Отчего, родные, вы до самого конца таили? Отчего не показали вы ее? Оттого, что каждому лишь своя является? Вы не уберегли, она – ужасная. Отчего вы одиночеством страшили? Лучше одиночество, чем с ней; одиночество – спасение мое, оно исполнено метеоров и созвездий, а ее обличие – зловещий урод. Меня стережет, и, оказывается, была всегда со мной; и, оказывается, предначально осужден я смотреть в ее пустые глазницы. Ужасная. Она ужасная. Зачем вы закрыли меня с ней? Но лучше мне на улицу, где небеса, – там одиночество охватит, и сотворю ветры и гнущиеся вербы. Выпускайте! Но лучше мне на улицу из проклятых стен, не держите. Что вы держите меня? Выпускайте! А ее укройте, изничтожьте, убейте, разорвите на части, растолките в пыль, в порох, развейте по ветру, ненавистную, неминуемую, неприкаянную судьбу мою.
– Людмила Евгеньевна!
– Я слушаю вас, Микола Степанович.
– Людмила Евгеньевна, вы сегодня на ночное.
– Как?
– Людмила Евгеньевна!
– Микола Степанович, у тебя нету совести. И муж и дети уже позабыли, какая я есть. Три недели в Турции, а теперь снова на ночное. Я третью ночь подряд дежурю.
– Я вам справку дам для мужа.
– Микола Степанович, ей-богу не смешно. Я домой хочу. Кумовья приехали, товар нужно разбирать.
– И печать поставлю.
– Нет, Микола Степанович, я иду домой. Настасья заступает, с нее и спрос. Так невозможно. Если бы в молодые годы.
– Людмила Евгеньевна.
– Да ты что, Степанович, одурел?
– Людмила Евгеньевна!
– Отступись, я устала уже от твоих шуток. Шутник.
– Людмила Евгеньевна!!
– Ой, черт! Что ты! Что ты! Увидят, пусти. Увидят.

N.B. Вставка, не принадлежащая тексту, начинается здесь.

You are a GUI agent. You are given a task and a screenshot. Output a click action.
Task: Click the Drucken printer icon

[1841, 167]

– Да никто не увидит. Я запретил всем смотреть.
– Да вон молодой человек смотрит.
– Молодой человек у нас давно в бессознательном состоянии.
– Очнулся он. Пусти. Вот лишень, как больно ухватил, теперь синяк останется. Что я мужу скажу?

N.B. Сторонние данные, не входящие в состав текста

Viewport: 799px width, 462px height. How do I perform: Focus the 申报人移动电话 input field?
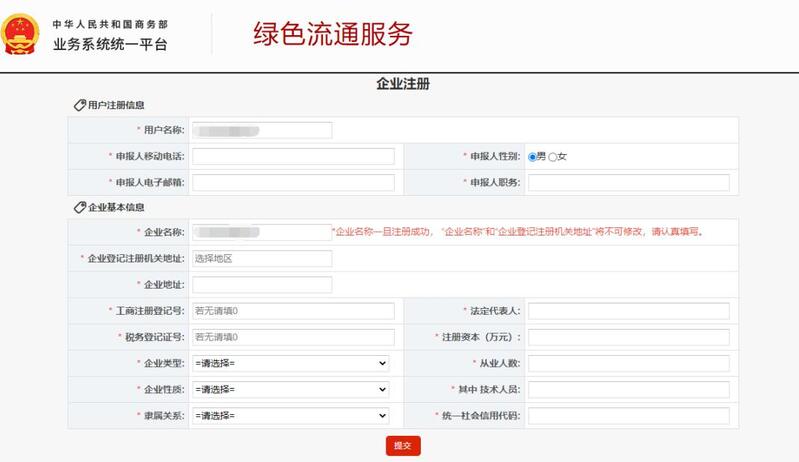point(293,156)
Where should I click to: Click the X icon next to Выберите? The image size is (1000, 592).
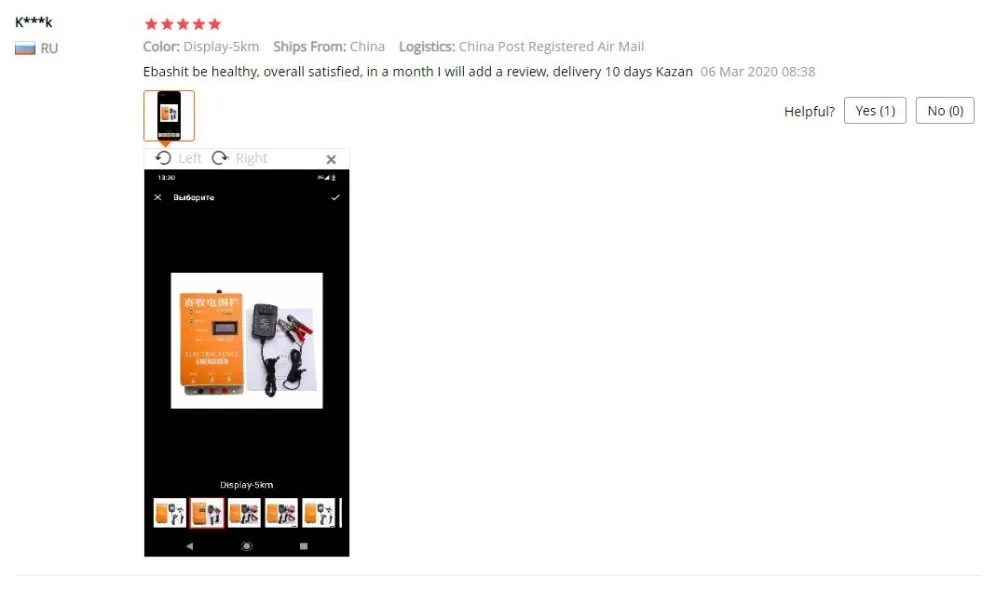pos(158,197)
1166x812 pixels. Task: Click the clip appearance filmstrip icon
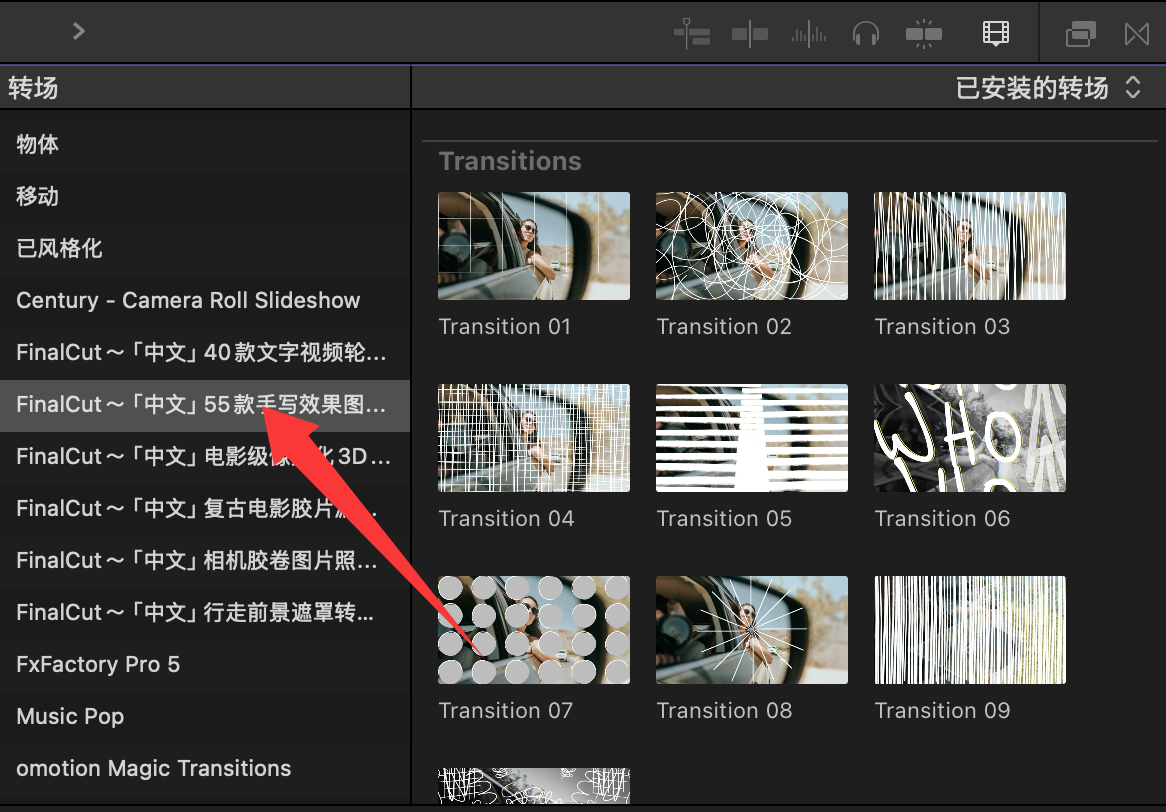click(996, 34)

– Очнулся? Странно. Ну что ж, это хорошо.
– Все, Микола Степанович, я ушла. Ключи в процедурной. Буду только во вторник.
И Людмила Евгеньевна застучала сапожками на высоком каблуке по коридору. А Микола Степанович принялся щуриться в сторону ближней палаты, дверь которой была приотворена ровно вполовину. С минуту он смотрел пристально: дыхание ровное, бестрепетное, румянец близок к здоровому, кашель редок. Микола Степанович, удивленный, пошел прочь. Где-то далеко, у процедурной, он взглянул в блестящий оргстеклом стенд, предостерегающий проходящих от педикулеза, и отраженному себе сказал в слух: «И температура, судя по всему, приняла тенденцию к снижению. Да. Надо же. Настасья Филипповна? Где вы, родная моя? Настасья Филипповна!»
А в серых окнах галки кричали, кружились над домами живым смерчем, одни уходили ввысь, другие оседали. Из коридора упал в палату дежурный луч света. Уборщица мыла пол. Поставила ведро с колышущейся пеной, на ведре густо выведено «Сан. 201». Что это значит?
Андрею стало легче. Сколько он лежал, никто с уверенностью не скажет, если только не прочитать в журнале. Он захотел встать и захотел осмотреть новые места, но кружилась голова, а на тумбочке, он приметил, лежали яблоки, заботливой рукой выстроенные в рядок. «Чего не спишь в такую рань?» – приблизилась уборщица. Она была женщиной в возрасте, одним глазом косила и страшно выстукивала шваброй по грубым, забитым многолетним сором плинтусам. «Плохо тебе? Хорошо? Я сестру позову. Что? Ручку? Какую ручку? И бумагу, чтобы писать? Что придумал. Я тебе покажу, ручку. А ну, спи!»
Проходили бессчетные часы, и раздавались голоса за стеною: поселялись в палатах новые больные, а старые выписывались. И уборщица гремела шваброй у новых больных. В одном месте беседовала со стариком о судьбах мира, в другом с девушками о женихах и веселье. Между прочим, презабавную сказку рассказывала.